Among the lines below, output only those between the line holding "This screenshot has height=614, width=1500." and the line holding "You are a GUI", inclusive, exactly as written and with no pictures.

• Stored records:
────

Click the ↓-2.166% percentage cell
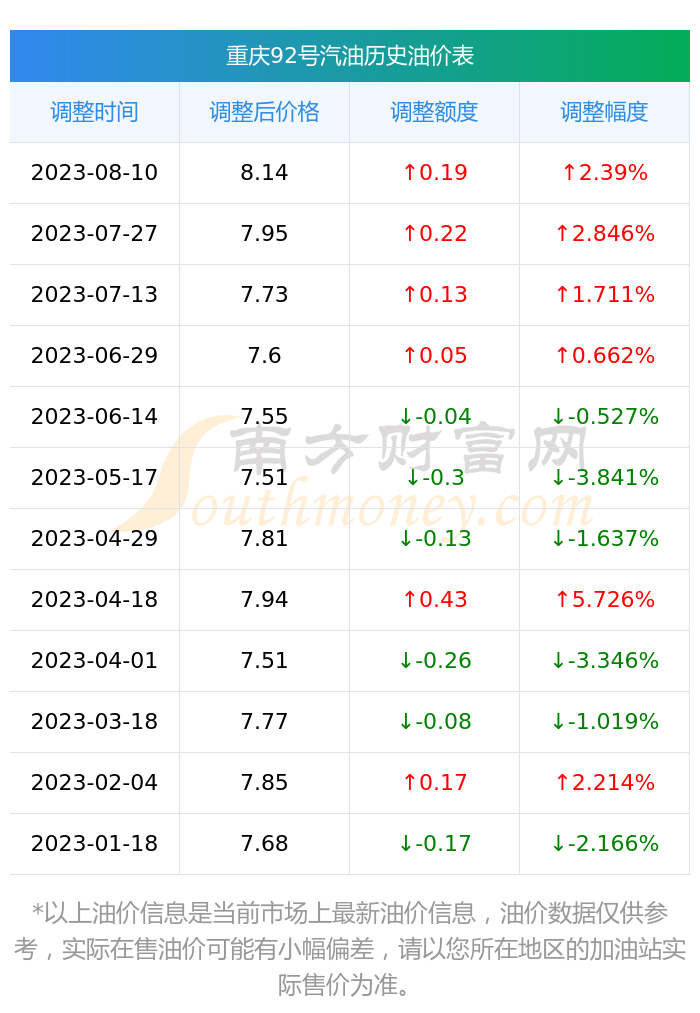 click(604, 844)

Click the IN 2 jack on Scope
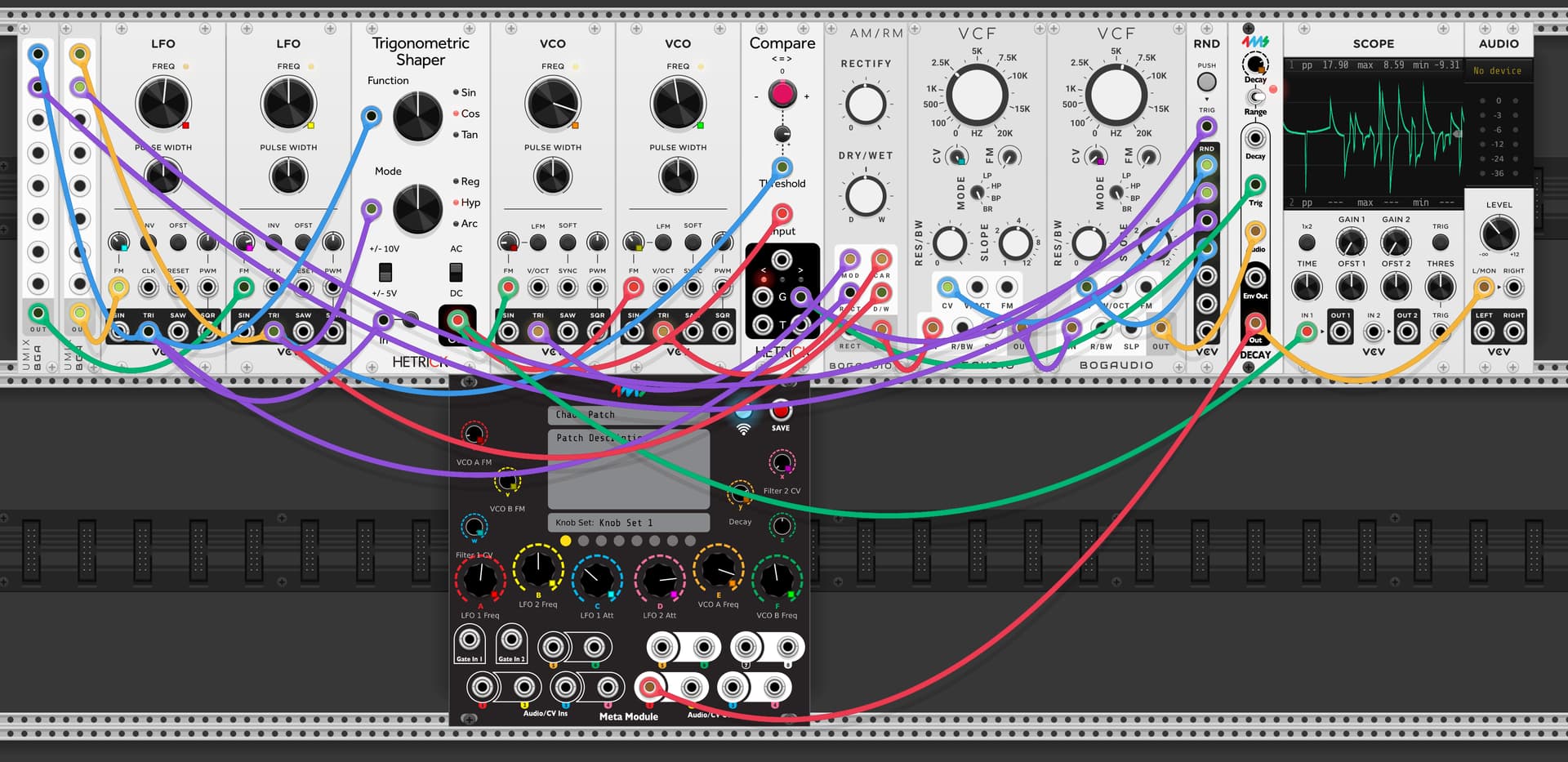click(x=1374, y=332)
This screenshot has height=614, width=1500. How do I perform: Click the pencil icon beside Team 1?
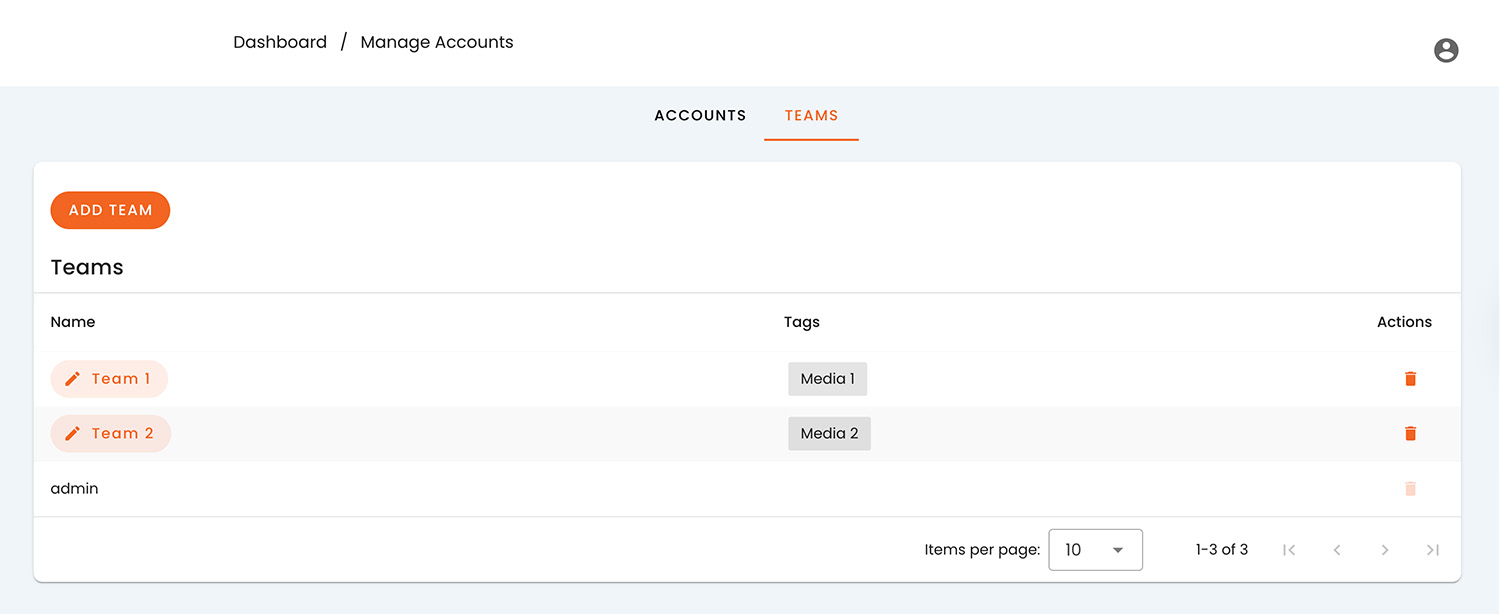point(73,379)
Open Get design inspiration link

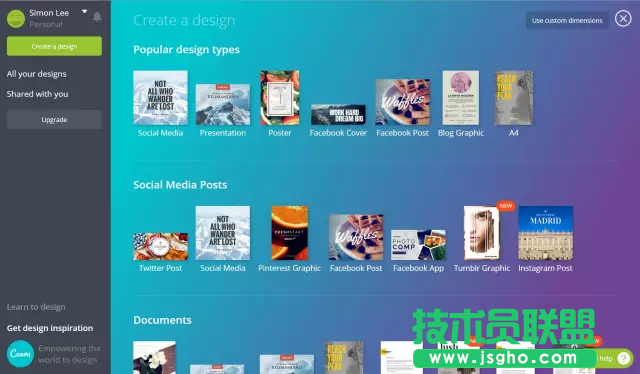50,328
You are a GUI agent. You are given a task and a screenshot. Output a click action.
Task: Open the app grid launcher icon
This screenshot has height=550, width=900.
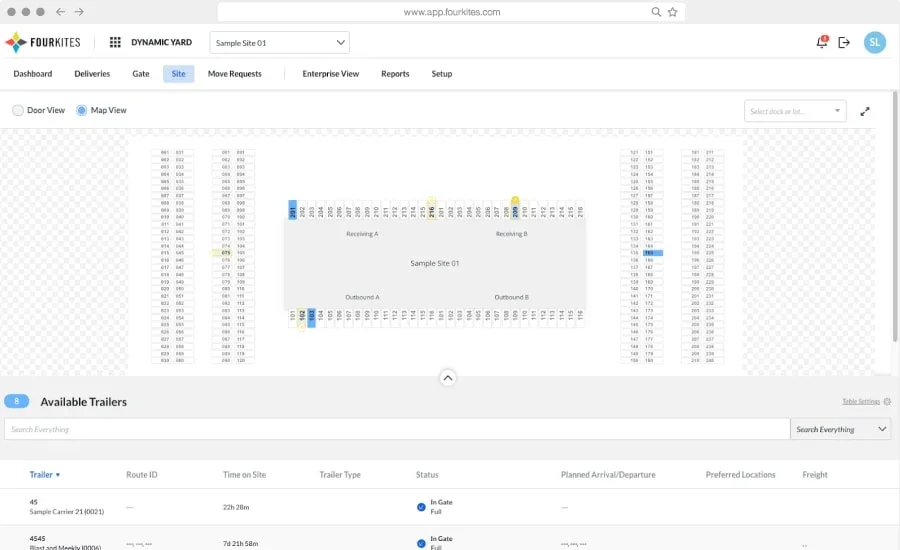pyautogui.click(x=115, y=43)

────

• Response for this exercise:
This screenshot has height=614, width=1500. How do I perform: Click the pencil icon beside Team 1?
point(73,379)
Open Get design inspiration link

50,328
You are a GUI agent. You are given a task and a screenshot. Output a click action.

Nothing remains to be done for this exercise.